合金打造的智能体
一种名为“模型合金”的新方法通过在人工智能的迭代任务中混合使用来自不同供应商的大型语言模型(LLM),显著提升了解决复杂问题的能力。在漏洞检测任务中,这种方法将成功率从 25% 提升至 55%。其核心原理是利用不同模型各自的思维方式和优势,尤其适用于需要多种不同想法才能解决的难题,并且模型之间的差异越大,组合效果越好。
核心挑战:在复杂搜索中找到解决方案
自主渗透测试工具(Autonomous Pentester)的任务是在庞大的可能性中寻找网站的安全漏洞。这并非一个线性过程,而更像是在广阔的领域中探矿。
- 任务性质: AI 代理(agent)需要在限定的迭代次数内(例如 80 次)完成挑战。
- 过程特点: 代理会探索许多错误的路径,最终需要结合几个 绝妙的想法 才能取得突破。

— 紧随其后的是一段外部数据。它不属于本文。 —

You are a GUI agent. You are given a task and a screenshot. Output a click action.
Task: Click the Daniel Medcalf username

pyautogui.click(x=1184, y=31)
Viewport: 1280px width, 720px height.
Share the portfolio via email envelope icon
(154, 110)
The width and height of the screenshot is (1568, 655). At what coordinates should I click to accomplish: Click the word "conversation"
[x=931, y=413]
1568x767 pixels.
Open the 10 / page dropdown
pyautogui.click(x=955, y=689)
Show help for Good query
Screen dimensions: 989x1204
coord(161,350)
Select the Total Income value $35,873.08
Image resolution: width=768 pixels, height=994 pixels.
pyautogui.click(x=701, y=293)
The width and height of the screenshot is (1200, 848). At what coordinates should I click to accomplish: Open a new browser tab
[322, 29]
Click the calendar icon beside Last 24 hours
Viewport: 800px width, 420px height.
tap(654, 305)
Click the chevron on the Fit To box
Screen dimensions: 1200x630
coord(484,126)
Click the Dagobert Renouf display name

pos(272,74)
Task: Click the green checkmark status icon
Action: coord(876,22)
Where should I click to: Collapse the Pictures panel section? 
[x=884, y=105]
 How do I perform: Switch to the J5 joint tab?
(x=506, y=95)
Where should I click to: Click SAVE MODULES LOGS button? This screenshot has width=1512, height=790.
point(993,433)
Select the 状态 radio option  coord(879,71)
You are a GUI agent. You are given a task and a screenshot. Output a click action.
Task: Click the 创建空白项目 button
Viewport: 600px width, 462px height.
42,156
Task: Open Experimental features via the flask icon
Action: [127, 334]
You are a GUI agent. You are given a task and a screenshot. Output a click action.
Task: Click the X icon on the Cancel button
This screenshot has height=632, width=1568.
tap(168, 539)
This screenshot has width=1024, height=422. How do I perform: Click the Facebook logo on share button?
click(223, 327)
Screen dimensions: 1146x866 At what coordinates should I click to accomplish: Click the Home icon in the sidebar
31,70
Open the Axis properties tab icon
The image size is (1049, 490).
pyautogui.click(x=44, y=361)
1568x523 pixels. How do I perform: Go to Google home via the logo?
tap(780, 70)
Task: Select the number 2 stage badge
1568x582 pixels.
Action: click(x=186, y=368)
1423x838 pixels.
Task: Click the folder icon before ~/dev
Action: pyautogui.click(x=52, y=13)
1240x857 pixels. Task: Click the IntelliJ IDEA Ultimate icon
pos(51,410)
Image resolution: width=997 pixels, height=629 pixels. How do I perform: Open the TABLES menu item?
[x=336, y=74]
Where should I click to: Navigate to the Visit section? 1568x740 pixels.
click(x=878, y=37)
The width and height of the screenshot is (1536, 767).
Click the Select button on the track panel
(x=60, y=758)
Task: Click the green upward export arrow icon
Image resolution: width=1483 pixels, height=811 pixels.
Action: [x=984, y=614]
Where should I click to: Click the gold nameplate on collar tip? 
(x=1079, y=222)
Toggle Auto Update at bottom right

- 模型依赖: 单一模型,无论是 Gemini 还是 Sonnet,都有其自身的思维盲区。一个任务可能需要 Sonnet 擅长的三种思路和 Gemini 擅长的两种思路才能解决。
“模型合金”的工作原理
“模型合金”的理念非常简单:在解决问题的迭代循环中,不始终调用同一个模型,而是交替或随机调用不同的模型。
关键在于,所有模型的响应都被整合进一个统一的对话历史中。每个模型在接收任务时,都会看到之前其他模型生成的响应,并将其误认为是自己之前的输出。
例如:
- 第一次调用 (Sonnet): 收到任务“找到漏洞!”,并建议执行一个命令。
- 第二次调用 (Gemini): 看到 Sonnet 的建议和执行结果,然后提出下一步行动,比如尝试用管理员凭证登录。
- 第三次调用 (Sonnet): 看到 Gemini 的建议和成功登录的结果,然后在此基础上继续推进。
这种方法的优势在于:
- 总调用次数不变,不增加额外成本。
- 让每个模型都有机会在解决问题的过程中 贡献其独特的优势。
关键结果与发现
将不同模型组合成“合金”后,其性能总是优于任何单一模型。
- 性能飞跃: 漏洞检测的成功率从最初的 25% 提高到了 40%,最终达到了 55%。
- 多样性是关键: 模型之间的差异越大,合金的效果越好。Sonnet 4.0 和 Gemini 2.5 Pro 的思维模式相关性最低,因此它们的组合效果最强。
- 强者更强: 性能更强的单个模型在合金中的贡献也更大。一个表现很差的模型甚至可能拉低合金的整体性能。
- 平衡很重要: 在设计“合金”时,应偏向于混合比例中更强的那个模型。
何时应该使用模型合金
如果你的任务符合以下特点,可以考虑使用这种方法:
- 通过 循环调用 LLM 来迭代解决问题。
- 任务的解决需要 结合多种不同的想法。
- 这些想法可以在流程中的不同时间点出现。
- 你可以使用 足够不同 的模型(最好来自不同供应商)。
何时不应使用模型合金
模型合金并非万能,在以下情况下可能效果不佳:
- 成本敏感: 如果你严重依赖提示词缓存来降低成本,合金会使成本加倍,因为你需要为每个模型都维护一套缓存。
- 线性任务: 如果任务只需稳步推进,而不需要创造性的“灵光一现”,那么合金的效果可能只相当于其组成模型的平均水平。
- 模型一家独大: 如果只有一个模型在你的任务上表现出色,那么混合其他模型没有意义。
- 模型思维相似: 组合来自同一供应商的模型(如 Sonnet 3.7 和 Sonnet 4.0)几乎没有性能提升,因为它们的“思考”方式太相似了。